そこには果てしなく続く草原。遠くに山が見える。
雲ひとつない壮大な空に、巨大な何かが飛んでいた。あれは飛竜だろうか。
飛竜の更に上、ちょうどセインの直上に真っ赤な太陽が輝いていた。
異世界であっても自然というのは変わらないらしい。
辺りを見渡すと山とは反対側、3キロ程先に森がある。
見た限り、目に映る範囲に街は無いようだ。
だが、森を迂回する様に街道が伸びているのを見つけた。
この道に従って進んでいけば、いずれは街に辿り着けるだろう。
「俺、異世界に来たんだな……」
セインは異世界に来たことによる高揚感と、上手く生きていけるのかという不安がない混ぜになったなんとも言えない感情に襲われる。
とにかく立ち止まっていても仕方がない。
(街に行きたいけど、確か通行料が欲しいんだよね……この世界の金なんて持ってないし、ひとまずお金になりそうなものでも調達しよう。森の中で動物を何匹か狩れば、通行料分にはなるかもしれない)
初めからグダグダなことに、不安が大きくなるセイン。
「とりあえず武器だよね」
先程、フェインラミナスに教えられた魔法を思い出す。
「まず、土魔法で石を出す」
セインが自分の体内に意識を向け、身体の中を流れるモノに集中する。
すると、自身の心臓付近からナニカが湧き上がってきていることに気がつく。
(これが、魔力)
それを少しずつ動かすように意識する。
すると身体の中に溜まっていた魔力が意識した通りに動くのが分かった。
(すげぇ、動く。でもなんか、身体の中のものを動かすって変な感じだなぁ)
初めての試みに少し手間取ったがセインは流れるように魔力を動かすことが出来るようになった。
(これを集めて、掌から外に出す!)
すると、セインの脳内に魔法陣のような、いくつかの円と三角が合わさった図形が映し出された。
(もしかして魔力でこの図形を作れってこと?こんなの最初に魔法使えるようにして貰ってなかったら分かんなかったよ。フェインラミナスさまさまだね)
掌から出した魔力を操作して掌サイズの魔法陣を描く。
すると使った魔力と魔法陣がパッと消え、セインの掌には拳程の大きさの石が乗っていた。
「おぉ……!」
初めての魔法。石を作るだけだが日本では絶対にあり得ない現象にセインの心は弾んだ。
それと同時にセインは認識する。
自分は魔法を使えるようになったのだと。フェインラミナスが与えてくれた力は本物だと。
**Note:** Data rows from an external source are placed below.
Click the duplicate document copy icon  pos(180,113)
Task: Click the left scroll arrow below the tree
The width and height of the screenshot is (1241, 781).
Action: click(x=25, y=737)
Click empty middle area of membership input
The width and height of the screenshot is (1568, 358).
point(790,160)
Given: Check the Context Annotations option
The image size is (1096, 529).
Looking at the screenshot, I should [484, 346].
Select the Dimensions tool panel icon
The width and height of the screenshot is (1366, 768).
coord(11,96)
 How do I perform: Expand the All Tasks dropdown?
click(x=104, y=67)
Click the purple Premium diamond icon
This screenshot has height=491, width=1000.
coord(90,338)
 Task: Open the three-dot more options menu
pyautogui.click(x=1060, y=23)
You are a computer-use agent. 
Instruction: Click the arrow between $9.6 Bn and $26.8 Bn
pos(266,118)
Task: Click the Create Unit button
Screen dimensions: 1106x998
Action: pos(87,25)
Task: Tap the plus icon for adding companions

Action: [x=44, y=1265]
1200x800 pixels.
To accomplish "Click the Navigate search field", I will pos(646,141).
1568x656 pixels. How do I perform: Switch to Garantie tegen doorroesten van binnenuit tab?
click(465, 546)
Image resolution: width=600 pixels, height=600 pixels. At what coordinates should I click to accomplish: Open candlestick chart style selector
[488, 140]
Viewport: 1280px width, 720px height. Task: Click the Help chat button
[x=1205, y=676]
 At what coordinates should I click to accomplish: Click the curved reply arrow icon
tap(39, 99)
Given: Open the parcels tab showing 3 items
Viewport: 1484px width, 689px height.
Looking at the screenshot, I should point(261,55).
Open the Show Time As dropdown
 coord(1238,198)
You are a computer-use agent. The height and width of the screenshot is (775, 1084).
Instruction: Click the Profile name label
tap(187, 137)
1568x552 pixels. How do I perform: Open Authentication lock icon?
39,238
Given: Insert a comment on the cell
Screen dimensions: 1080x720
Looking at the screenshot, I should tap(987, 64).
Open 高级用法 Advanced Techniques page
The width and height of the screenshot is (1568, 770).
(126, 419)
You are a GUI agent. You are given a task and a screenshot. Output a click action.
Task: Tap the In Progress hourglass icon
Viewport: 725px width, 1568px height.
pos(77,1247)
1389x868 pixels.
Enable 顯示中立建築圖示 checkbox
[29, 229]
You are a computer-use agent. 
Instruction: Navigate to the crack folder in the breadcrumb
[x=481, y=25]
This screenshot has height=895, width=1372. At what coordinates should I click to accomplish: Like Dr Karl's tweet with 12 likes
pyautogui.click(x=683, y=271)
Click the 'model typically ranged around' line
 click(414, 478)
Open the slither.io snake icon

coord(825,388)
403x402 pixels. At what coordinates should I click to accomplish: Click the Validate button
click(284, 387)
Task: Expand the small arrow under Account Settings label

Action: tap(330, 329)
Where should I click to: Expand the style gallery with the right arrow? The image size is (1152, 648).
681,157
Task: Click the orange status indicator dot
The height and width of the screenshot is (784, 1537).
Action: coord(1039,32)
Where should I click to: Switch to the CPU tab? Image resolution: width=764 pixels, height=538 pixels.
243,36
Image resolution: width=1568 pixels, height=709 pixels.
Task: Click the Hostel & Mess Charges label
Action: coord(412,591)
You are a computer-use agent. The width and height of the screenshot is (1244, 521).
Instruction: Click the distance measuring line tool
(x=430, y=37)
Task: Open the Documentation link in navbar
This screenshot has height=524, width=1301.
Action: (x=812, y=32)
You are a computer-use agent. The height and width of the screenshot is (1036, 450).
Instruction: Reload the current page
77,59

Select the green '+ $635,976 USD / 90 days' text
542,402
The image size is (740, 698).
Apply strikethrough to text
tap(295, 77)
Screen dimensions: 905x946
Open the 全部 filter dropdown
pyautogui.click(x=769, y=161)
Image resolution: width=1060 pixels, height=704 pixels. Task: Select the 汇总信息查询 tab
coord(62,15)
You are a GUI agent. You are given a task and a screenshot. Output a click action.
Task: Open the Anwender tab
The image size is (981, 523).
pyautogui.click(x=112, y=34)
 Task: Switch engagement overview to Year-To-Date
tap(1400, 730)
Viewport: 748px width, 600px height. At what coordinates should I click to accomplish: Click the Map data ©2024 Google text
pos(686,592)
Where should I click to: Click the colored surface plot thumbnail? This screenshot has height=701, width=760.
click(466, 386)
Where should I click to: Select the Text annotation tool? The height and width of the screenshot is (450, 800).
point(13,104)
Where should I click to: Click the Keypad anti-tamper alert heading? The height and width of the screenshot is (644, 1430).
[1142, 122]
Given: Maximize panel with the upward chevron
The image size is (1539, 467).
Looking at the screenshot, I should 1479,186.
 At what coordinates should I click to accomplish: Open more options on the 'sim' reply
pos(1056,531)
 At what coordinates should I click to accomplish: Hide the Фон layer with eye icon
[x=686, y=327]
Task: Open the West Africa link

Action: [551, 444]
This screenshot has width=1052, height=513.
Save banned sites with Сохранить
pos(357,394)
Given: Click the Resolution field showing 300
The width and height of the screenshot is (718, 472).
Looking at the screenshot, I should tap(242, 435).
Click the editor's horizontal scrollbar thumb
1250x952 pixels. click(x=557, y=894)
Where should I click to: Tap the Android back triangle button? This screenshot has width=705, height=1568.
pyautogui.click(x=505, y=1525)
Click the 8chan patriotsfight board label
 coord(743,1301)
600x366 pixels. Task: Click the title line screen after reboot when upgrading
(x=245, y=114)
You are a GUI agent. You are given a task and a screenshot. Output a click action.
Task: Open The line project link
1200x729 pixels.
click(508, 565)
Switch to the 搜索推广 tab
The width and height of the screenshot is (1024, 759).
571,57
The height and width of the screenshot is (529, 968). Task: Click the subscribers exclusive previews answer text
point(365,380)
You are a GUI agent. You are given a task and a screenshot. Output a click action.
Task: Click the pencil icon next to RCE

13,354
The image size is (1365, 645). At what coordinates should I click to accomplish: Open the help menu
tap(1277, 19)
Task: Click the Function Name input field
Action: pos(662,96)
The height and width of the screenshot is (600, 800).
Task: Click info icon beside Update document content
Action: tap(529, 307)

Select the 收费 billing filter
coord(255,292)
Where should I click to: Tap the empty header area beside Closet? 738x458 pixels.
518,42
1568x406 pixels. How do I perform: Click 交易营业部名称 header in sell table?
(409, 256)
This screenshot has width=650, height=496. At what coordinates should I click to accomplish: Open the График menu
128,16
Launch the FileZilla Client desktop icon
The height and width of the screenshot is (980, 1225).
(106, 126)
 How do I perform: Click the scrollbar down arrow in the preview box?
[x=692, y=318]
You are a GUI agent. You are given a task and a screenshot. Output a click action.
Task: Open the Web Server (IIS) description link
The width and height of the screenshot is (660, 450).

つまり、自分が戦争を止められるほどの力を手にすることが出来るのだということを。
「すげぇ。すげぇ……すげぇ!!!」
それから、セインが心を落ち着かせるのに10分程の時間を要した。
だが実際に魔法を使うことが出来たのだ。無理もない。
「とにかく続きだな。この大きさじゃ、武器としては小さすぎるよな。もっと大きくするには……魔力をもっと込めれば良いのか」
魔法のことで分からない事はフェインラミナスが与えてくれた魔法の知識が教えてくれる。
セインはその知識に従って魔力を込めた。
(どうせなら、魔法名とか叫んでみよう)
「土魔法、クリエイトブロック!!!」
使用した魔力量に応じて魔法陣も大きくなり、直径20センチほどの魔法陣が空中に描き出される。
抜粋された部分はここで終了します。